COMPLETE DRAIN – Have you ever left your key on, and totally killed the battery? If recovered in a short time period, the battery should charge back to 100%. But every time this happens, it is similar to the battery having a “heart attack”, and shortening its overall life. Always turn your vehicle off with the keyed ignition switch, not the “kill switch”.
How should a battery be maintained?
Good battery maintenance should include the following:
- Always keep the acid levels between the lower and upper lines in front side of the container (conventional type batteries).
- Do not let the battery stand in a discharged condition.
- Charge battery once a month.
- When motorcycle is stored over 30 days, plug in a Yuasa automatic battery charger to maintain a proper storage charge.
- Keep battery top clean, dry and free of dirt.
- Clean battery terminals to prevent corrosion. Inspect vent tube, ensuring that it is not bent, twisted or clogged.
- Protect the battery from strong impacts or shocks.
What can cause a new battery to fail soon after installation?
If a new battery becomes unserviceable within a few days or weeks after its installation, it may be due one or more of the following reasons:
- A faulty charging system.
- A short circuit in the electrical system.
- Battery terminals are dirty or not properly connected.
- Excessive ignition off drains or high parasitic drains.
- Electrical capacity of the battery is insufficient to cater to the size of the vehicle.
- The battery has been inadequately activated, dissipating its strength from the outset.
- The battery, after being filled with acid, has been left too long without initial charging, and has been allowed to become sulphated.
Sometimes a battery does not hold a charge. Why?
When a battery is in an excessively discharged state, it does not readily accept a standard charge. The battery may appear to be accepting a charge, but charging occurs only at the surface of the plates.
With a conventional (flooded) lead-acid battery, slightly higher than normal charging amps are required to recover the battery from an excessively discharged state. This higher rate could be up to 10 amps, but no more. The battery may get warm during charging, but this is a good sign. It means the battery is charging. Make sure the battery’s water level is up to the top line before charging, and monitor throughout the charging process to make sure no additional water is lost. If so, replace water as needed.
If the battery still does not hold a charge after going through these procedures, best bet is to purchase a new battery.
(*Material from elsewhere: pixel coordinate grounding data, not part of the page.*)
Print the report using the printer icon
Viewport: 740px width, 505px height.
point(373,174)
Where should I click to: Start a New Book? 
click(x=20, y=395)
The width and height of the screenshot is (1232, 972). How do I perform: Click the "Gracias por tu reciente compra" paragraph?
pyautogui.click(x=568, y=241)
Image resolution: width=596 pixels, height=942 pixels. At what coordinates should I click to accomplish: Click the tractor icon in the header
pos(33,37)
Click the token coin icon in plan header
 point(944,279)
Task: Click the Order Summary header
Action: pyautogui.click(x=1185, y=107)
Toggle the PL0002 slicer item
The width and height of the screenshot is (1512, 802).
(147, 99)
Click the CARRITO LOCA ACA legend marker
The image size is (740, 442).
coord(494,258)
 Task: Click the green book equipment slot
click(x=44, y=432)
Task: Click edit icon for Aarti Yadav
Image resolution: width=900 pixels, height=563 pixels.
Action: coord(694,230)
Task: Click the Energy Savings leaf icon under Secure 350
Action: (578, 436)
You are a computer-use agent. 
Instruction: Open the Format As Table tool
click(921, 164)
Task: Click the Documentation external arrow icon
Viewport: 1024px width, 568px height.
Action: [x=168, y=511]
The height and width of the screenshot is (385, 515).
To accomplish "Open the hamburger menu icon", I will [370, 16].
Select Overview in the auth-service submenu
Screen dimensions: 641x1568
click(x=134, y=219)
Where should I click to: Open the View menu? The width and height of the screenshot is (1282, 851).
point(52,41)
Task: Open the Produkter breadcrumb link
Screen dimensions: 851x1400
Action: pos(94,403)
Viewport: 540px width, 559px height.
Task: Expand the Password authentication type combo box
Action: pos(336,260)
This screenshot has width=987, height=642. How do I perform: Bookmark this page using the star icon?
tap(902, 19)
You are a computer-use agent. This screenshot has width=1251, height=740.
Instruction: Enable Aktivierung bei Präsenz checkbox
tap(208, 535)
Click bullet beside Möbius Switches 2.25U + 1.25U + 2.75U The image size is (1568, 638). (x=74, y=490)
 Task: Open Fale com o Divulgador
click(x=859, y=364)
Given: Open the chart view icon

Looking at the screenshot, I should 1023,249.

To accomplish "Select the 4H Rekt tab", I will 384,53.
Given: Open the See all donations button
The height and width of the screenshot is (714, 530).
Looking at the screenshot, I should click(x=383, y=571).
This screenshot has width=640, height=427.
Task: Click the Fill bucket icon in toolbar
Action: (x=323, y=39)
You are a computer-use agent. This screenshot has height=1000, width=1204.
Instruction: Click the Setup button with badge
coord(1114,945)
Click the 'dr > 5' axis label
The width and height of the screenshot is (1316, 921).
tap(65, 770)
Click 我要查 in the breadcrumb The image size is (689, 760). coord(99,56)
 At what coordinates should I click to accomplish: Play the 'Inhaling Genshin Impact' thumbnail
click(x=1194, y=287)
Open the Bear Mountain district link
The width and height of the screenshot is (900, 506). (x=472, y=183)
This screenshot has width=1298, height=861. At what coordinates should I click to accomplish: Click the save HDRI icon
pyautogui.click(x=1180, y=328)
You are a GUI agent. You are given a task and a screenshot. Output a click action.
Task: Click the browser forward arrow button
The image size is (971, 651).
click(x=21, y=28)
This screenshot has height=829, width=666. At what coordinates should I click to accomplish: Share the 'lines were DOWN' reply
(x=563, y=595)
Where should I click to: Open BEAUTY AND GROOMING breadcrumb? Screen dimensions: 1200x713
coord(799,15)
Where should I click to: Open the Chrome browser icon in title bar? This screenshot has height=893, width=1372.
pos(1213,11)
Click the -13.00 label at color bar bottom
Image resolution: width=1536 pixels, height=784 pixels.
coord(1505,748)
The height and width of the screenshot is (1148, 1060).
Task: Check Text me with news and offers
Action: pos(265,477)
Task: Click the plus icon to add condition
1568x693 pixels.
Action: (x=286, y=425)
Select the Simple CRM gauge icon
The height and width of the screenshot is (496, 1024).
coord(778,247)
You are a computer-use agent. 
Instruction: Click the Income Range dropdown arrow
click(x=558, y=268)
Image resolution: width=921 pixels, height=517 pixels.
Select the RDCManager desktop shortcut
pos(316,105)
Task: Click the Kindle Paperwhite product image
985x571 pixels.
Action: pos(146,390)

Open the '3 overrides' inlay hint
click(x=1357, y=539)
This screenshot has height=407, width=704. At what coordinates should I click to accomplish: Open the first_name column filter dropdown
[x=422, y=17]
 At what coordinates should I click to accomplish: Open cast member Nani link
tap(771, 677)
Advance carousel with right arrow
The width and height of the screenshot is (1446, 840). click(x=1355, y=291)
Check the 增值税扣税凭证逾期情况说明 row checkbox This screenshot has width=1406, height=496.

In order to ensure that the new battery does not suffer the same fate, make sure battery is charged properly and frequently enough to keep it from draining to an excessively discharged state. Charging once a month is recommended in most cases. More frequent charging may be required in today’s vehicles that tend to have a constant electrical drain. Typically, electrical drain can come from a radio, clock, alarm system, or other computer memory.
What is the purpose of the battery exhaust vent tube?
When a battery is charged and discharged, water contained in the electrolyte decomposes, generating hydrogen and oxygen gases. These gases are vented out of the battery through the exhaust vent tube to prevent potentially damaging, high pressure gas accumulation. Every exhaust tube comes with a small slit at each end. The reason for this slit is to release the gas, in the event that the bottom of the tube gets clogged by road debris. For this reason, it is most important to make sure the slit at the top near the battery is functioning properly. As a side note, always be sure to remove the small red sealed tube when installing the battery. Never put this red tube back on to the battery after it is activated. Gases built up in a battery that is not allowed to vent can cause serious damage, and possible injury, if the battery bursts.
What is the normal charge rate for a battery?
Naturally, batteries of different capacities require different charge rates. Generally, a battery should be charged at a slow charge rate of 1/10 its given 10 hr. capacity.